Print the data below line for line, without changing any of it.
== Stored records
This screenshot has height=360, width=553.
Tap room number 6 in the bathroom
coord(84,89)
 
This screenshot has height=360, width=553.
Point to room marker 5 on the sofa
====
Output
This screenshot has height=360, width=553.
Tap room number 6 in the bathroom
coord(84,89)
 
This screenshot has height=360, width=553.
Point to room marker 5 on the sofa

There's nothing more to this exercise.